Tinnitus is defined as hearing a Navajo Hearing System
noise when no sound is present. While it often manifests and is frequently described as a "ringing in the ears," it can also be perceived as a click or a hiss. It's a common symptom experienced by 1 in 5 people in the United States. It is important to note that it is not a condition itself, but a symptom that can be caused by a number of underlying conditions. By far, the most common cause is noise-induced hearing loss. Prolonged and/or persistent exposure to loud noises damages the cochlea. The cochlea is a spiral-shaped cavity in the inner ear that is lined with nerve-ends to respond to vibrations.

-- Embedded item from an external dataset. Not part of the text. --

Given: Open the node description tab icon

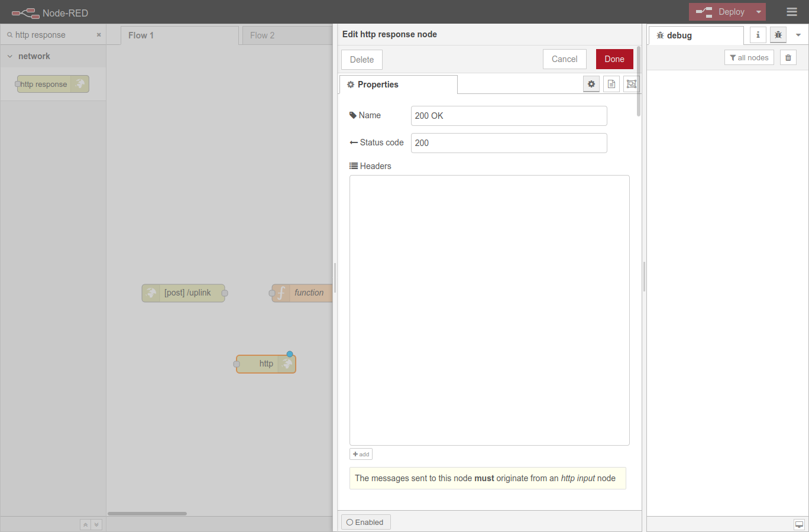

Over time, the cochlea http://quantumvisionsystemreview.org/navajo-hearing-system-guide-review/
becomes harmed in such a way that it reacts to non-existent external vibration stimuli. People who frequent loud concerts or work in music venues, or people who work with heavy machinery like carpenters and road workers, are commonly afflicted. The best way to prevent damage is to wear earplugs or earmuffs. In other cases, the ringing sensation is caused by the natural loss of hearing due to aging, Meniere's disease, head injuries, or even something as simple as wax build-up putting pressure on the inner ear. In rare instances, the ringing sensation can be caused by high blood pressure, which leads to what's known as pulsatile tinnitus. In that case, the ringing manifests not as a constant hum but beats in time with an individual pulse.